BRIEF: Begin your copy at the line holding "Given: Click the Settings wrench icon" and end it at the last line of the listing. Keep every line exact and leave out the pictures.

SUPPLIED MATERIAL:
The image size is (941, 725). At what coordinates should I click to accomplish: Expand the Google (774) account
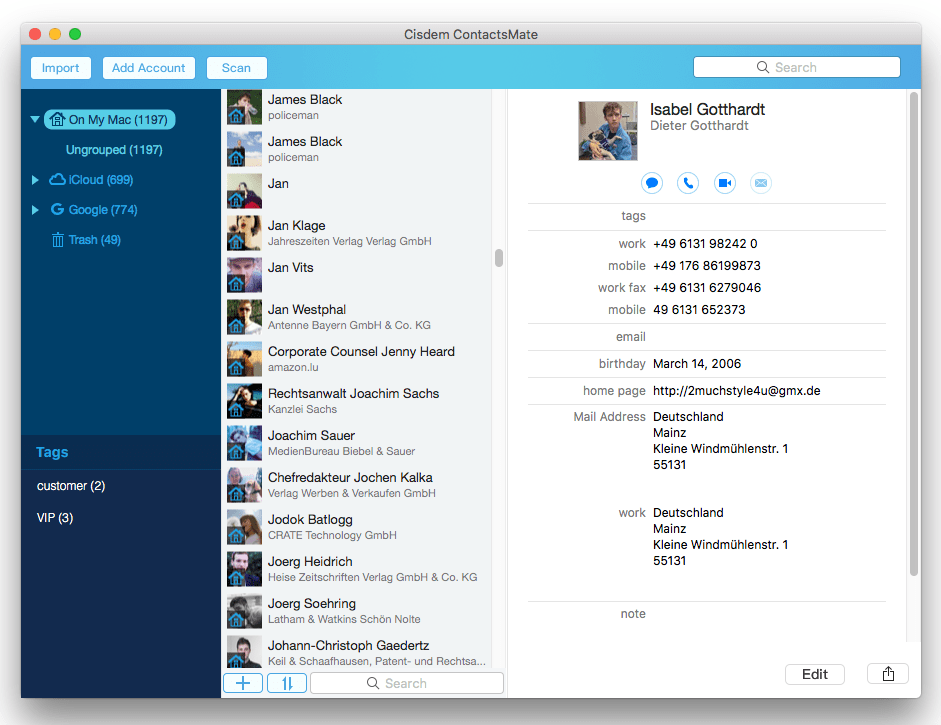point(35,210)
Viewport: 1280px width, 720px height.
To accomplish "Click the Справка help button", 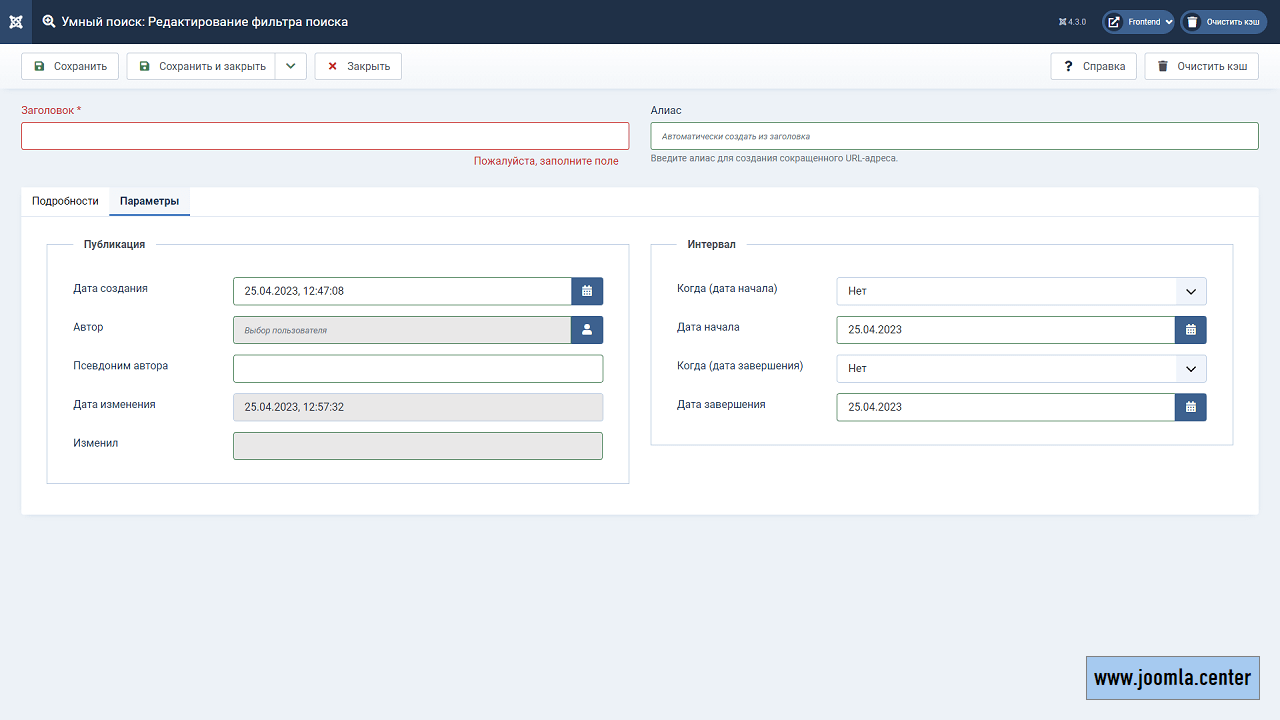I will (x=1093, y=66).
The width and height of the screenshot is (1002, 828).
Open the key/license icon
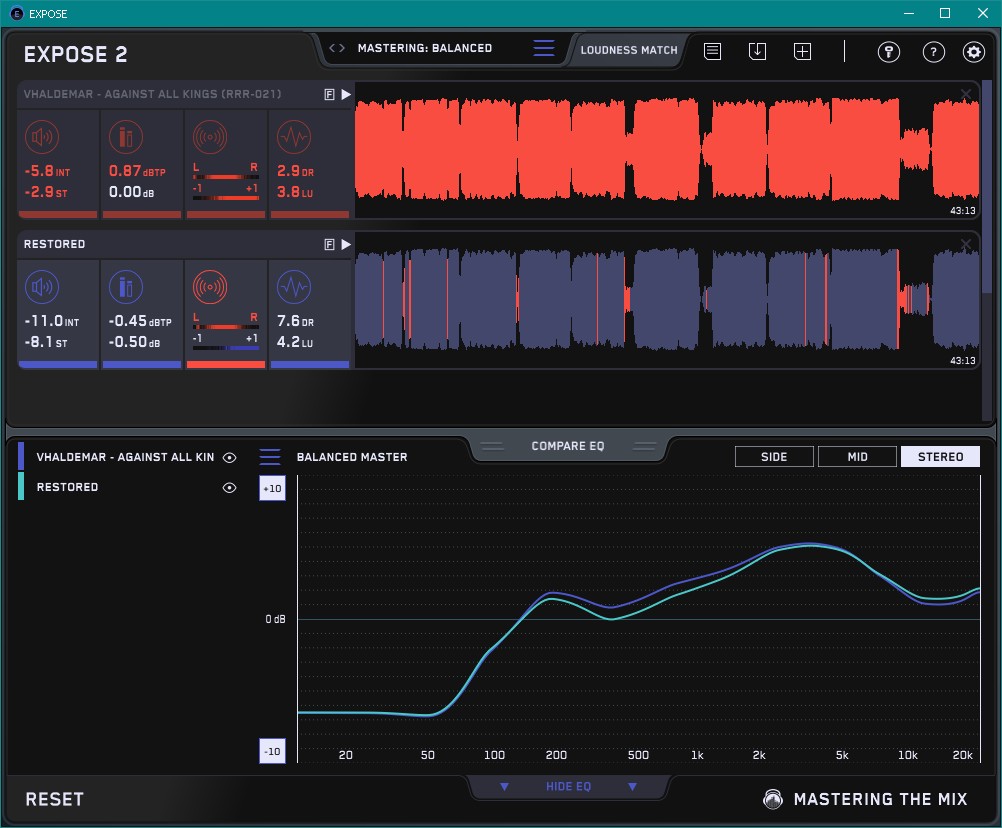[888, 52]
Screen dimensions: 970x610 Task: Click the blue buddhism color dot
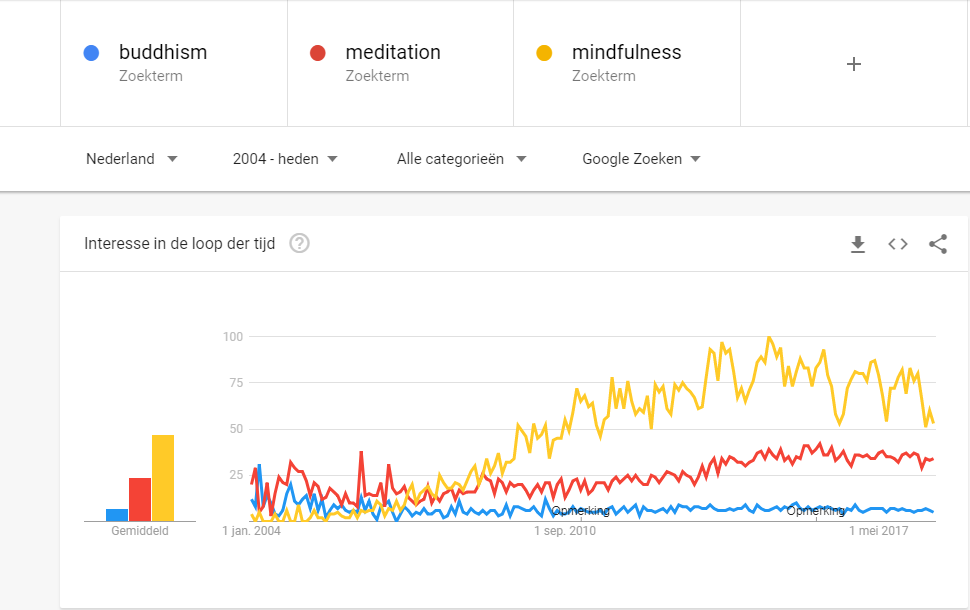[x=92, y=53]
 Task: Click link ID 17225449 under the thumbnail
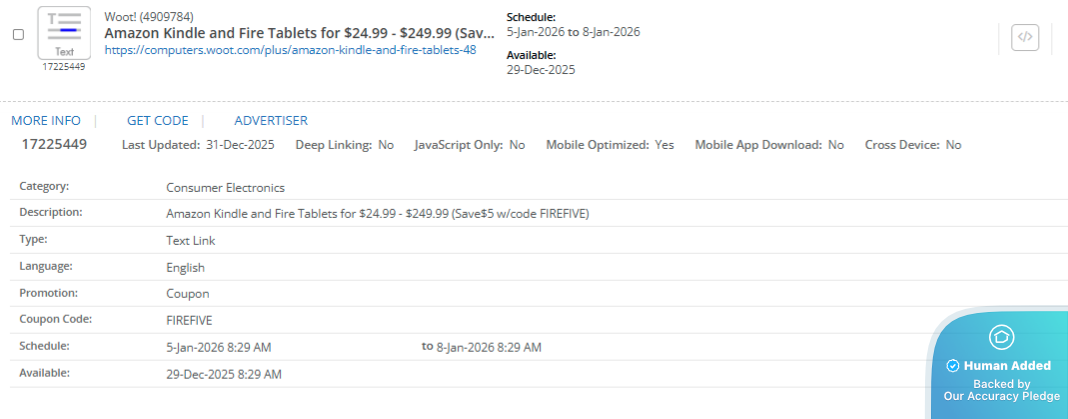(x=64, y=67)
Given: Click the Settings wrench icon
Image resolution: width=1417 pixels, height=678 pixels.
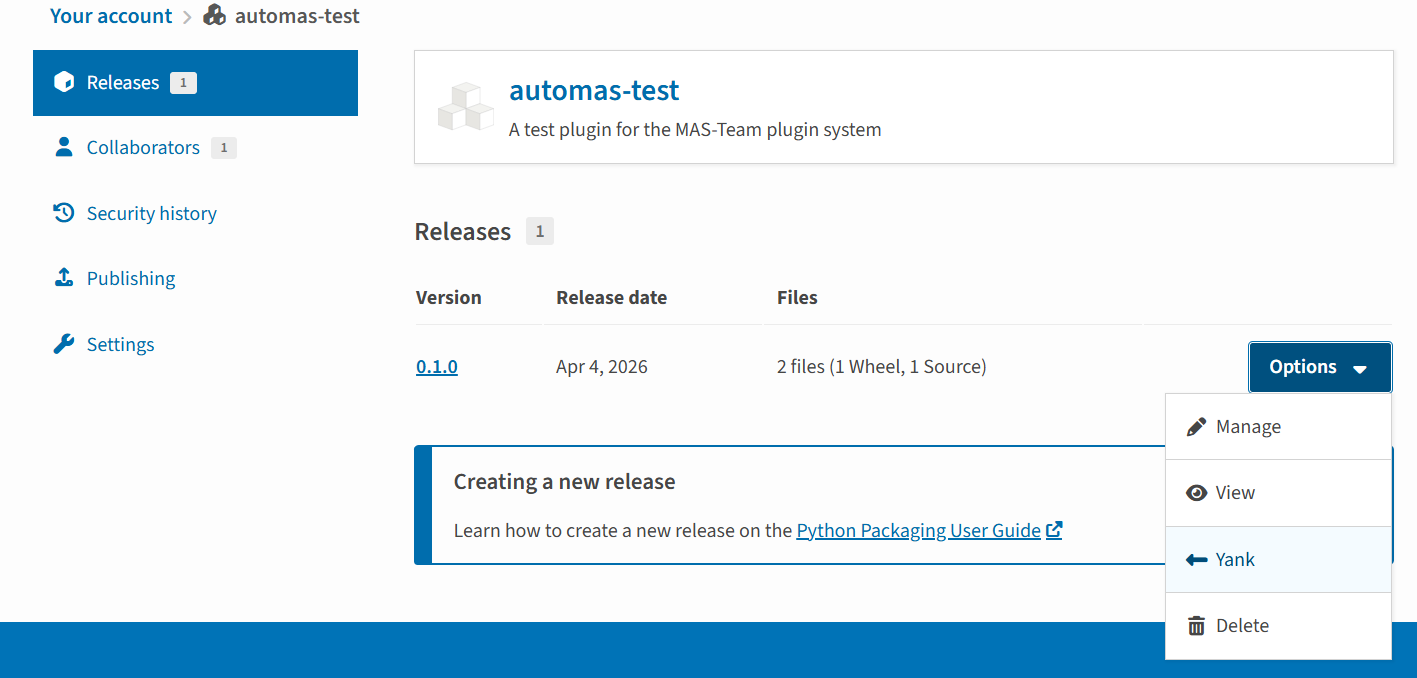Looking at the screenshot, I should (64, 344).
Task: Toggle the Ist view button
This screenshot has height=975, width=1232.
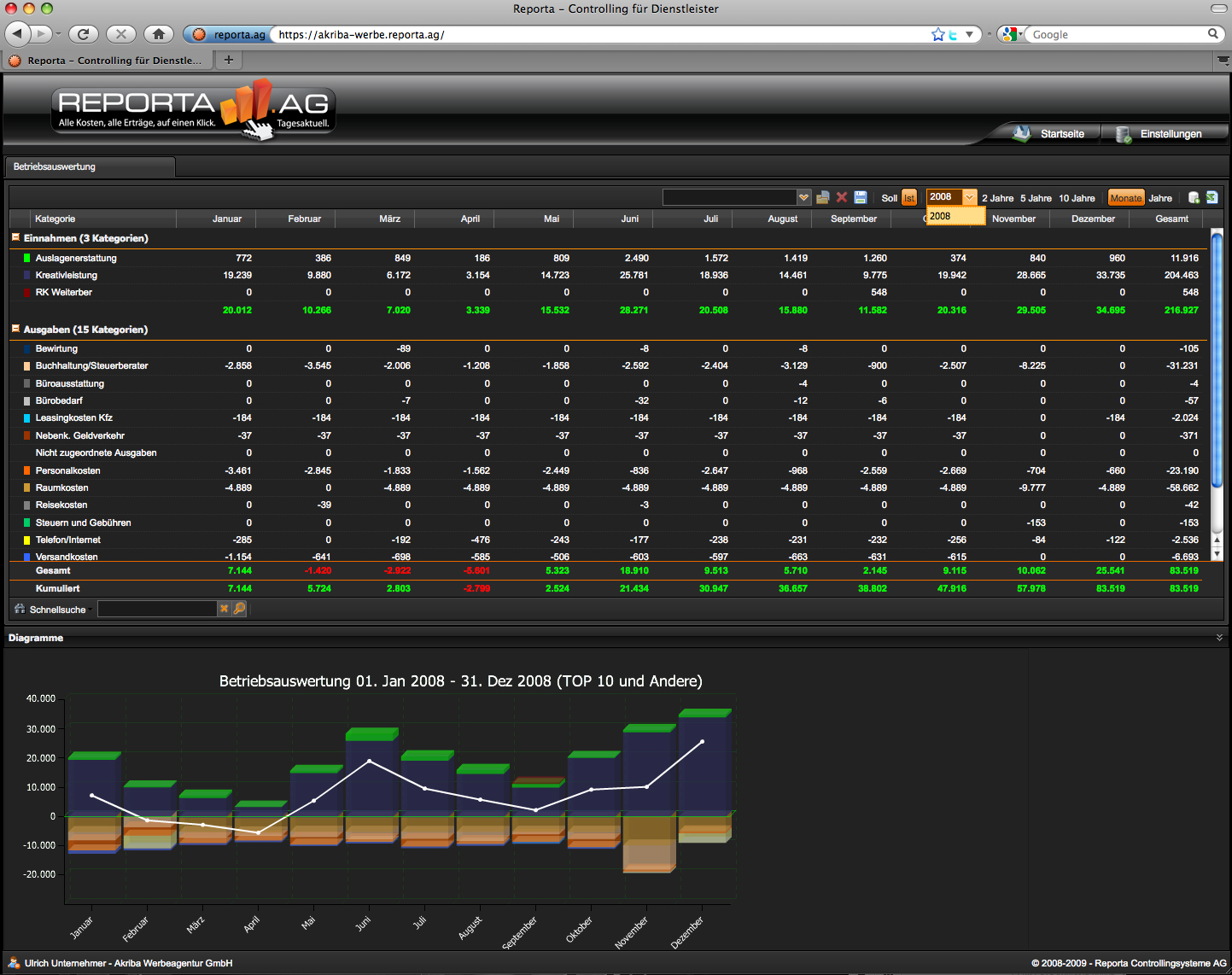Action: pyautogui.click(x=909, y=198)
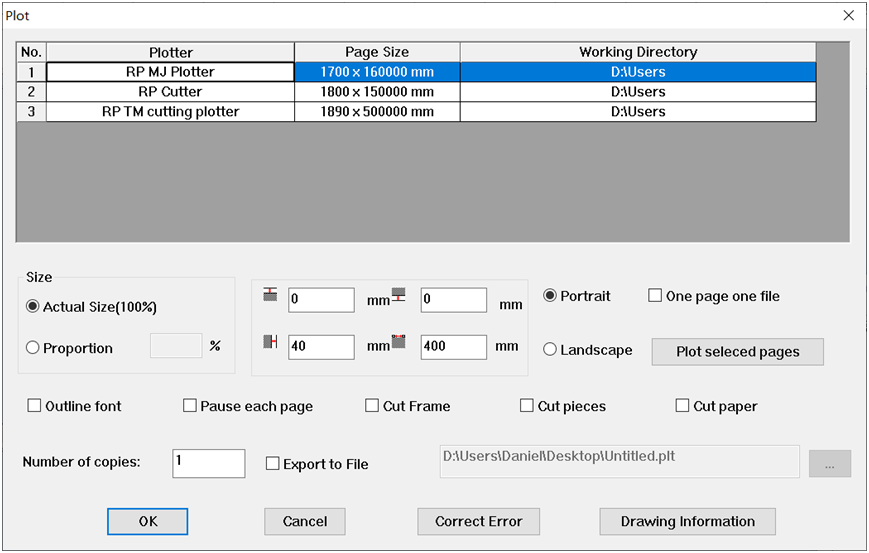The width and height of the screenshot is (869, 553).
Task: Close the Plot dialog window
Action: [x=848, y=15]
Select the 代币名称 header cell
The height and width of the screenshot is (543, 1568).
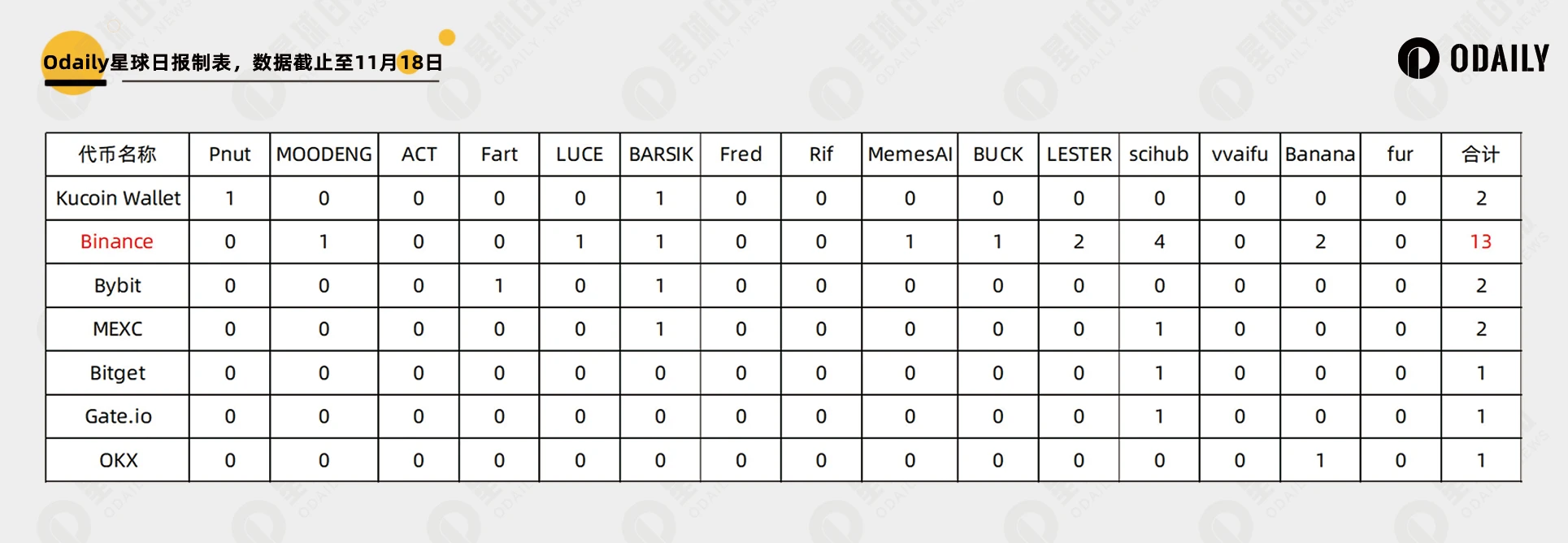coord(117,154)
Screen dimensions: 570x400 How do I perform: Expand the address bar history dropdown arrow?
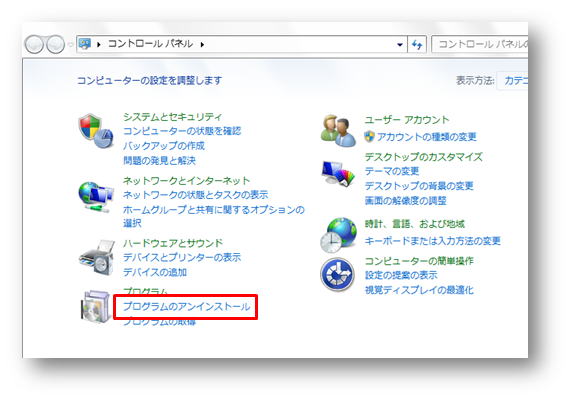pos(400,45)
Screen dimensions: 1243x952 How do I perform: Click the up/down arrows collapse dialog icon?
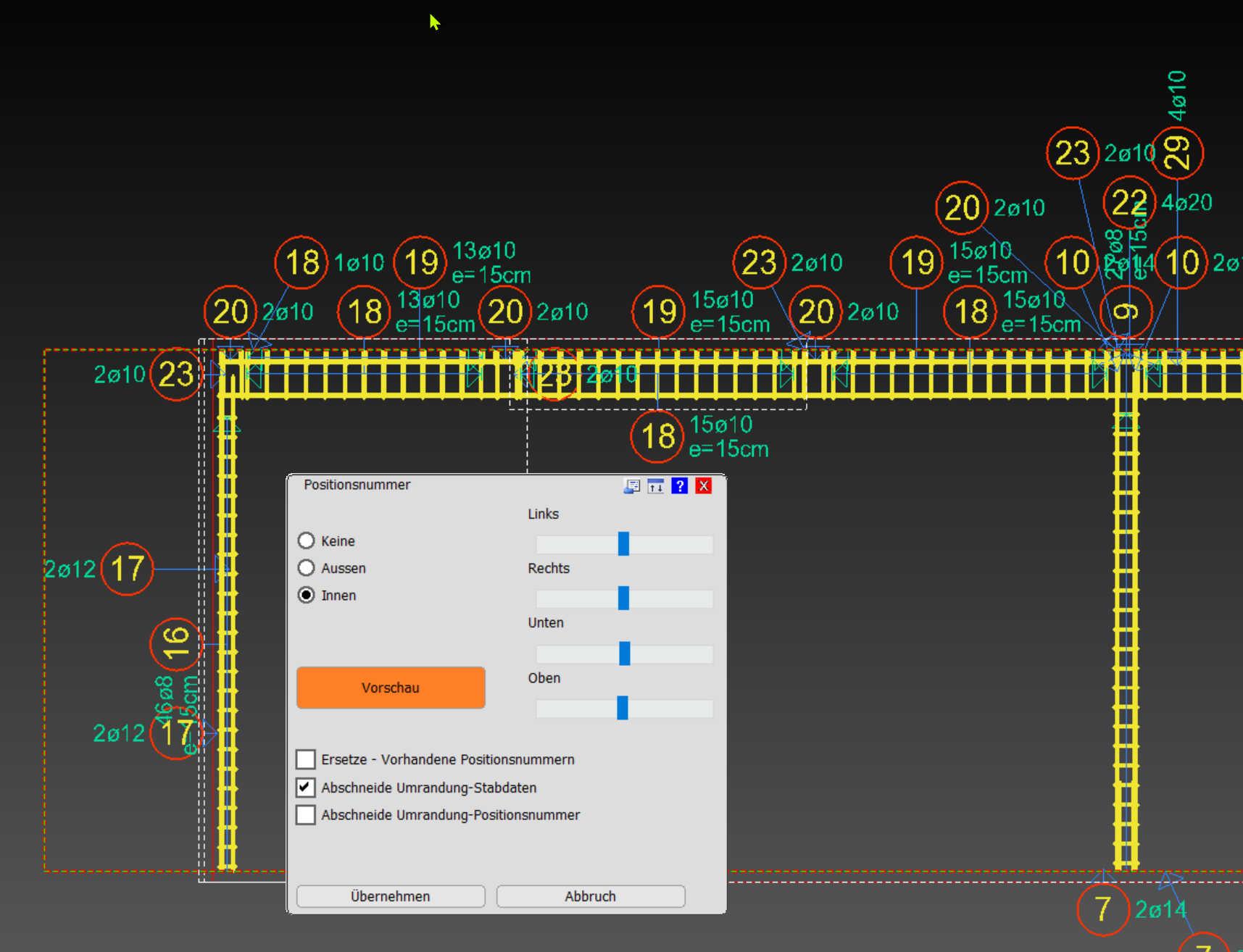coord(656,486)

RESULT:
Given: Click the Settings wrench icon
Image resolution: width=1417 pixels, height=678 pixels.
Looking at the screenshot, I should (64, 344).
Task: Toggle the Ist view button
This screenshot has height=975, width=1232.
Action: pyautogui.click(x=909, y=198)
The width and height of the screenshot is (869, 553).
Task: Close the Plot dialog window
Action: [x=848, y=15]
Select the 代币名称 header cell
The height and width of the screenshot is (543, 1568).
coord(117,154)
Screen dimensions: 570x400 How do I perform: Expand the address bar history dropdown arrow?
pos(400,45)
Screen dimensions: 1243x952 How do I perform: Click the up/down arrows collapse dialog icon?
coord(656,486)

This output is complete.